### [Exercise]
Leave out the pictures and print the rest of the entries exactly as they stand.

### [Source data]
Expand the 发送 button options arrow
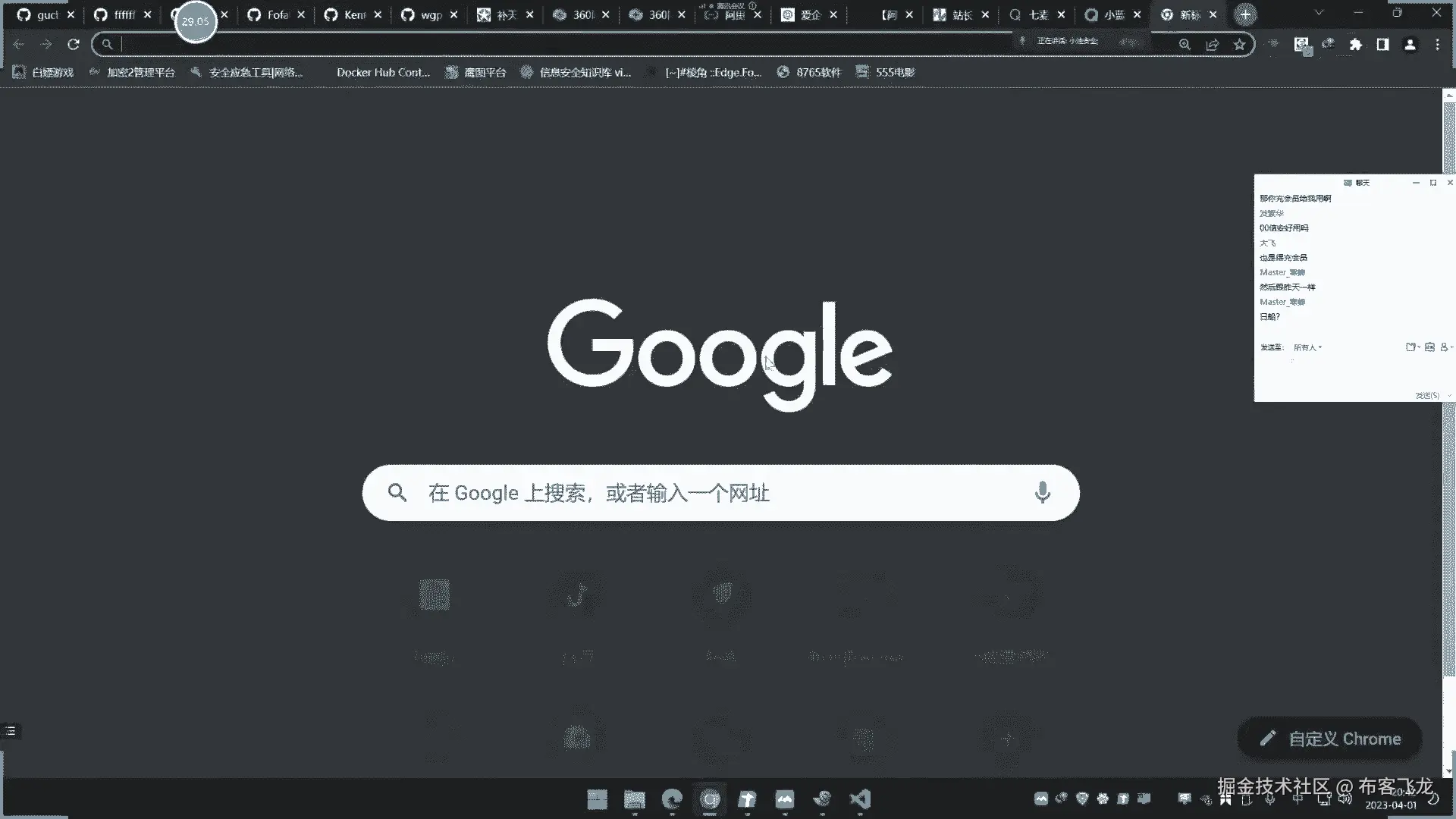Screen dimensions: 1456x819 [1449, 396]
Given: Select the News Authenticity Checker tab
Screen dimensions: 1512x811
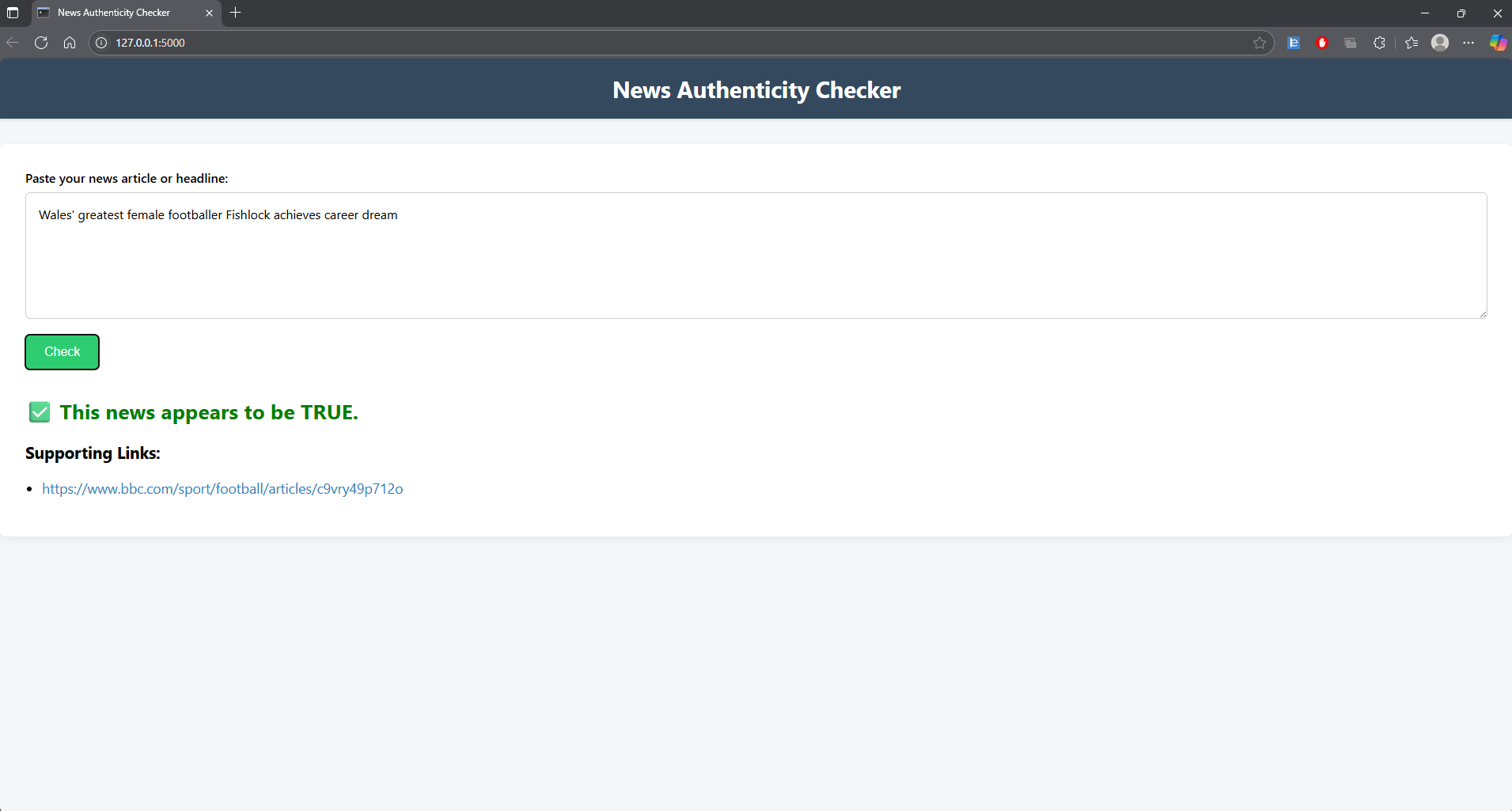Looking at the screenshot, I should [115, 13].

### [Expected answer]
Expand the 发送 button options arrow
Screen dimensions: 1456x819 [1449, 396]
Given: Select the News Authenticity Checker tab
Screen dimensions: 1512x811
Looking at the screenshot, I should [115, 13].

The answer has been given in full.